— TASK GOAL —
Images do not belong in the copy. Retype all the entries below exactly.

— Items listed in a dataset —
Segment Open
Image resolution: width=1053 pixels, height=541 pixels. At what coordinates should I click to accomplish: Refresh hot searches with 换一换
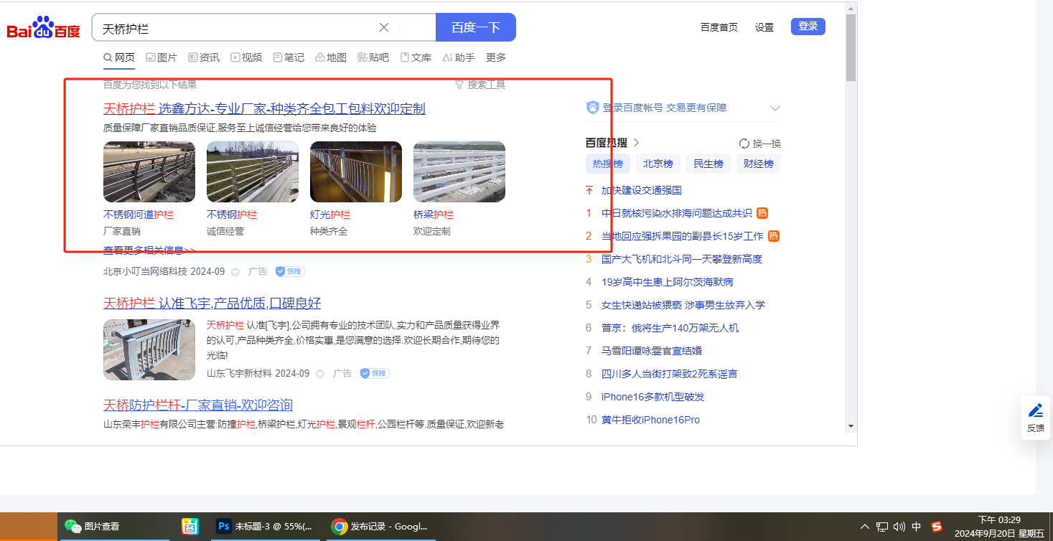coord(760,144)
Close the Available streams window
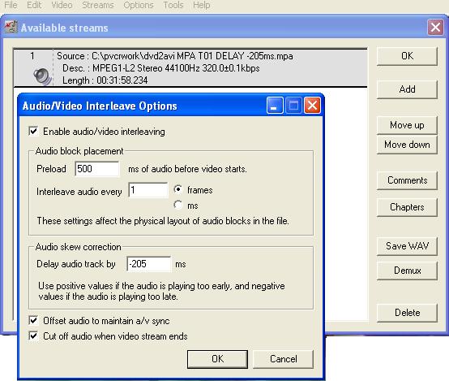Viewport: 449px width, 381px height. click(x=435, y=28)
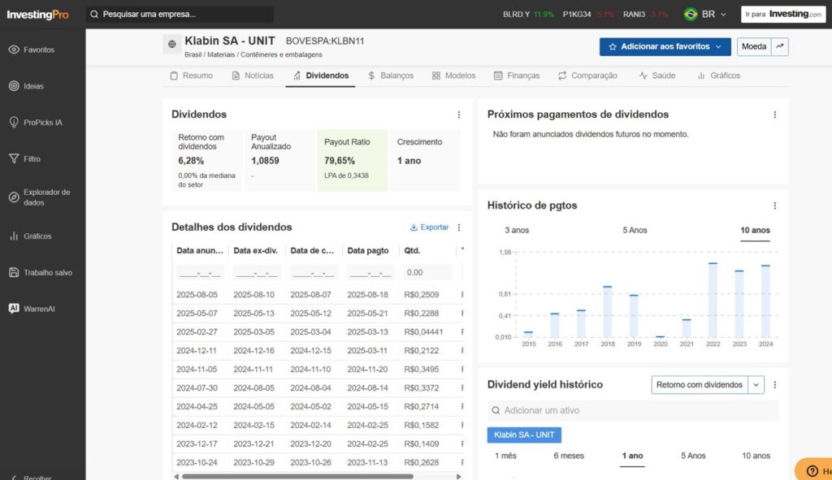Select the 6 meses yield period
Viewport: 832px width, 480px height.
[x=569, y=456]
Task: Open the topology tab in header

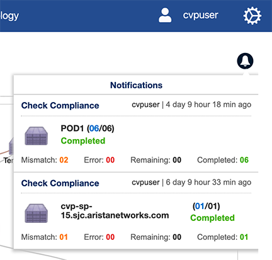Action: click(9, 16)
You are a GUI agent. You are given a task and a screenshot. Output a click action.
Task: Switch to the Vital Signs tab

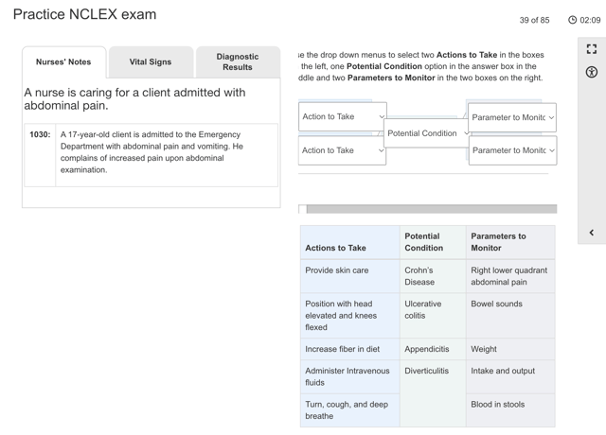[151, 62]
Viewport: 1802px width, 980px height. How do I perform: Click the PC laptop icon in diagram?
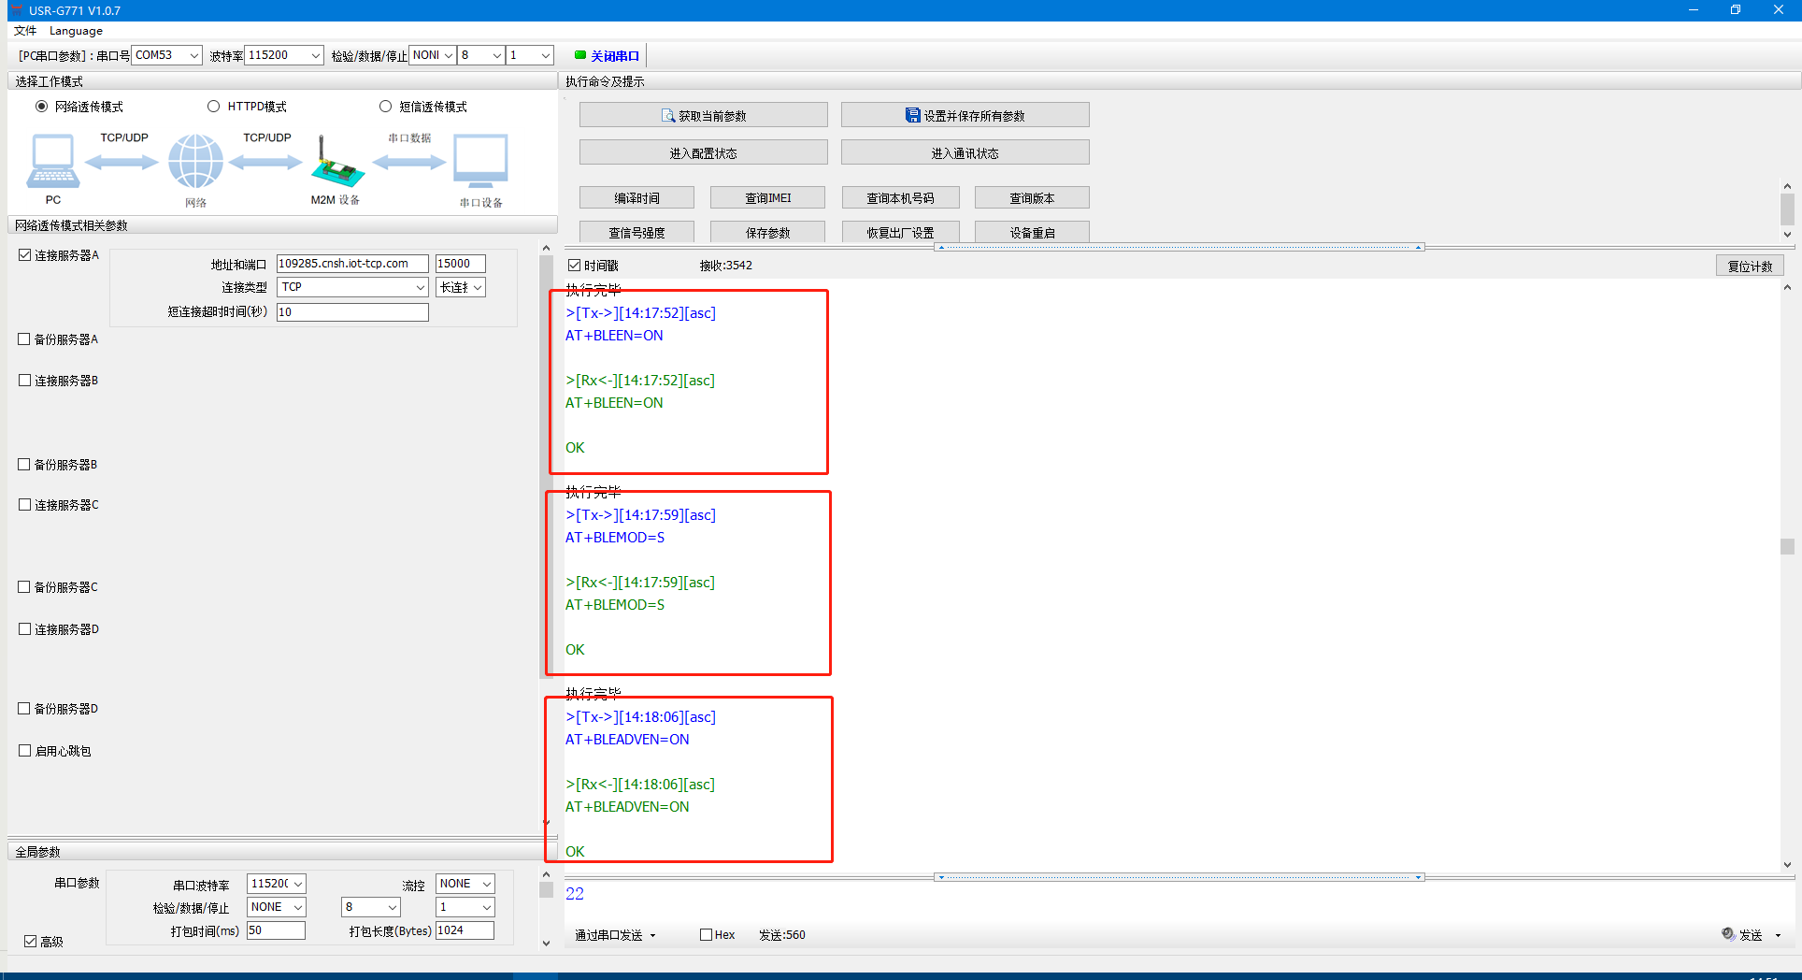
Segment Closed
— TASK RESULT —
Image resolution: width=1053 pixels, height=541 pixels. At what coordinates should I click to accomplish: Refresh hot searches with 换一换
coord(760,144)
Close the Available streams window
Viewport: 449px width, 381px height. click(x=435, y=28)
Select the 6 meses yield period
Viewport: 832px width, 480px height.
[x=569, y=456]
Task: Open the topology tab in header

Action: click(9, 16)
You are a GUI agent. You are given a task and a screenshot. Output a click action.
Task: Switch to the Vital Signs tab

[151, 62]
Viewport: 1802px width, 980px height. How do I perform: Click the PC laptop icon in diagram?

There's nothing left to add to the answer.